Los singapurenses tienen varias lenguas oficiales (inglés, chino mandarín, indi y malayo), por lo que todos sus ciudadanos hablan al menos dos idiomas. El segundo taxista hablaba mucho más, todo con un fuerte acento chino. Me preguntó si había tenido un vuelo agradable desde Estados Unidos y le dije que era de sud-América, de Uruguay. “Ah, la copa del mundo”, me dijo. Resultó ser un gran admirador del fútbol, pero estaba más interesado en el inglés que en el uruguayo (no me pregunto por qué). El metre del restaurante del hotel, en cambio, me mostró una amplia sonrisa y me dijo “Diego Forlán”. Era un hombre indio al que me costaba captarle el acento. Diego Forlán como embajador de Uruguay.

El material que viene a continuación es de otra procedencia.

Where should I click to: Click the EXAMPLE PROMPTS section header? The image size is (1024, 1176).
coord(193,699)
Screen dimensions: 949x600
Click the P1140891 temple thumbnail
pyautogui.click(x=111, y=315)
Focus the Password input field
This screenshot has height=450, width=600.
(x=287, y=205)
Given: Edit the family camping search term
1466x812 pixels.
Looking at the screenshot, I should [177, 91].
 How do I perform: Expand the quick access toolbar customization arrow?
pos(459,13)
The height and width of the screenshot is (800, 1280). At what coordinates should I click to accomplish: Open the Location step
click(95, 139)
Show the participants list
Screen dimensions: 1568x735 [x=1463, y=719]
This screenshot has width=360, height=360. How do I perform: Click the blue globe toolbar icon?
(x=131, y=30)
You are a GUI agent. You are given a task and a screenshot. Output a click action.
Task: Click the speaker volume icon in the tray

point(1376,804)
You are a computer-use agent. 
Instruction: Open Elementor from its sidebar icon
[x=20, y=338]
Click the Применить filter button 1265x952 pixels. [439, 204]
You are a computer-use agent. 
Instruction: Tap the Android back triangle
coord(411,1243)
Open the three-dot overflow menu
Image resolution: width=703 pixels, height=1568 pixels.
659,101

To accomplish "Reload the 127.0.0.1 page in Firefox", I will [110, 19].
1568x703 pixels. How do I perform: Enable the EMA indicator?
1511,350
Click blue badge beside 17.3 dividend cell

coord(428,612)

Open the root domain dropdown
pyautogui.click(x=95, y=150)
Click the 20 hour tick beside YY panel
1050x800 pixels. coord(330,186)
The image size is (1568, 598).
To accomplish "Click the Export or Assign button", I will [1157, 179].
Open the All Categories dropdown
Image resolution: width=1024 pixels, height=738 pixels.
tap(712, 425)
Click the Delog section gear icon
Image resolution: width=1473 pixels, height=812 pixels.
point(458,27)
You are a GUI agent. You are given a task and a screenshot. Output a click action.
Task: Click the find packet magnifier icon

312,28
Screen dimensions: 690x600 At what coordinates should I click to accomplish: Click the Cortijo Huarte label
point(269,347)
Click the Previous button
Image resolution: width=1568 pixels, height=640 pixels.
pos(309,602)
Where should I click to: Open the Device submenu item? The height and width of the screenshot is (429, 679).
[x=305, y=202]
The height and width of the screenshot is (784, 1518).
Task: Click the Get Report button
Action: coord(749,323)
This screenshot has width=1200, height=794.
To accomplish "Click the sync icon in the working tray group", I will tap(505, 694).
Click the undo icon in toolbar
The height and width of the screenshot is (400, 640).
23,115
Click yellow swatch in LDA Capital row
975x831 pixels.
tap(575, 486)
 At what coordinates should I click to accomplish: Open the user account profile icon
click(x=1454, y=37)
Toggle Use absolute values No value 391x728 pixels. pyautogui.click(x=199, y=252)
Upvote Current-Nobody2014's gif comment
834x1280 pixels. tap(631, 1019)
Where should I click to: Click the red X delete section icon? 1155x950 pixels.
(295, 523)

Tenía un par de horas antes de que anocheciera y estaba en la otra punta del mundo. El Jet Lag me estaba matando pero no podía acostarme a dormir. Así que le pregunté al maletero, un muchacho muy simpático con un inglés terrible (pero tengo fe que va a mejorar), qué me recomendaba qué hiciera. “La costa está a cinco minutos caminando”, entendí después del tercer intento. Y por señas más que por palabras me dijo que doblara allí y siguiera por aquí.

La costa no estaba a cinco minutos sino a dos cuadras. Esperaba encontrar aguas cristalinas y alguna que otra imagen de foto de publicidad turística. Nada de eso. Era el brazo de un río que cruzaba la ciudad (tiene varios brazos que cruzan la ciudad ya que es una ciudad que ha robado tierra al mar), con botes de alquiler y un puente que llevaba a una pequeña isla (que, para variar, también era un parque). Al cruzar ese puente tuve una pequeña experiencia de ser observada; fue nada comparado con Elizabeth Gilbert en china, donde un niño se puso a llorar al verla. A mí nada más me quedó mirando una familia entera. Se detuvieron en mitad del puente y me miraron pasar. Todos. Y como iban todos juntos, no creo que por ser asiáticos caminen de la abuela a los nietos todos juntos, así que supongo yo que serían turistas también. Hice lo que pude: bajé la cabeza y seguí caminando. Y yo que quería sentirme un bicho raro: misión cumplida.

Al salir del aire acondicionado del aeropuerto entendí lo que era el bochorno: calor sofocante, sin duda.